I didn’t stick around to find out.

My only authentic voice
speaks nothing but English:
all my truths must be drawn

in an occupier’s medium,
a colonist’s artifact. How I work this
when I feel so robbed by history:

strive to turn the tool
toward mastery of the house
where I live. There must be words

I did not learn
or have forgotten
that I can reincarnate if I try,

and I must try. 
Tired unto death
assuming that there must be

enough words already 
for all I know
when I can’t even

speak the full truth
to myself which is all
I’ve ever tried to do,

the only reason
I write, the only reason
I’m still here.

Them And You

He lives four doors down
from you.

She rides the elevator daily
with you.

They went to high school
with you.

On her wall in the FaceTime background,
a suspect flag designed to scare you. 

On his truck, a bumper sticker
for someone who hates you.

In the conversation you left, stifled laughter
about some joke aimed at those like you.

But they’re so damned nice
to you.

She now and then has lunch
with you.

He had pizza one day and held a slice out
to you.

You know why they role play cordiality
to you.

You don’t like to think about how it plays

You try not to think about how they’re shrinking

They prefer that smaller, quieter, less present

It makes it easier to demand more and expect less
of you.

One day they’re going to look at 

and see 

and scratch their heads and reimagine

Beware that day when they finally see 

because on that day — yes — what could happen to

you being you at full height and strength; could be curtains
for you

or them, or they’ll change and see you
for you;

not an excuse not
to be you —

if anything, it’s a bell ringing
for you,

an alarm 
for you:

they are who they are no matter how nice and you
are you.

Learn them for who they are
and then do you,

do you, do

Barbaric Yawp

(with a nod to Billy Tuggle)

America’s too in love
with Whitman’s barbaric yawp
ever to offer honor soft words
spoken kindly.

This is why I’ve almost
stopped offering the latter to anyone:
it left me feeling almost
un-American to do that

and what I’ve been called 
for daring to care about 
others, there is no need to repeat;
I’m sure you know the words.

The single cry over
the collective voice.
Barbaric insistent
bastardization of language

toward selfish ends.
Not communication
but announcement, 

America, barbarian
nation, founded on
conquest, enslavement,
and plunder. And yet

somewhere here
are communities where people
speak quietly 
under the Shadow,
in spite of it,

and only raise their voices
in amplification of what was said
while the nation wasn’t listening,
or in song. That’s part of 

America too, although I think
it needs a different word than American
to describe where it comes from:
human, perhaps.  Civilized, maybe.

Gardening At 60

The fence along the downhill side of the house
is white and old with ragged points
on some of the slats but it holds up well enough
to prop up cucumber vines and shield
tomato plants from too-strong wind and sun.

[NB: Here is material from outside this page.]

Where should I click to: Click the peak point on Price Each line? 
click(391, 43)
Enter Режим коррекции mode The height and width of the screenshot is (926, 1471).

For years now I’ve lined up
containers — scavenged totes long without tops
and pickle bucket from behind a fast-food joint — 
and made a garden along this fence 
that runs along the sidewalk that runs
from street to the back stoop. Eggplants,
tomatoes large and small, squash and beans,
cukes and sometimes herbs and more; 

I have somehow become my grandfather,
who died inside for the most part
when he could no longer get outside
to plant and grow and tend.
I do not yet walk with his bent frame
and my knees still move fairly well 
though the stairs slow me down
and my hands are stiffer than they once were,
stiffer than I ever thought they’d be. 

I thought I’d die before I got this old.
When I was young there was a song
that wished for that to happen
and I understand it now —

each day I wake up filled
with the fear of death
for these plants;

each day spent warding off bottom rot and vine borers,
losing patience with the weather, growing anxious
about that just glimpsed ground hog and where he went
after running through the front yard 
like some portly reaper of the fruits
of my hard work —

it’s all anxiety now: disease and theft,
my body not strong enough

to match my will, and will I have the resources
to make any of this work until harvest time?
I stand up from the couch to go outside and try;
creaking like Papa did, I go out to try while I still can.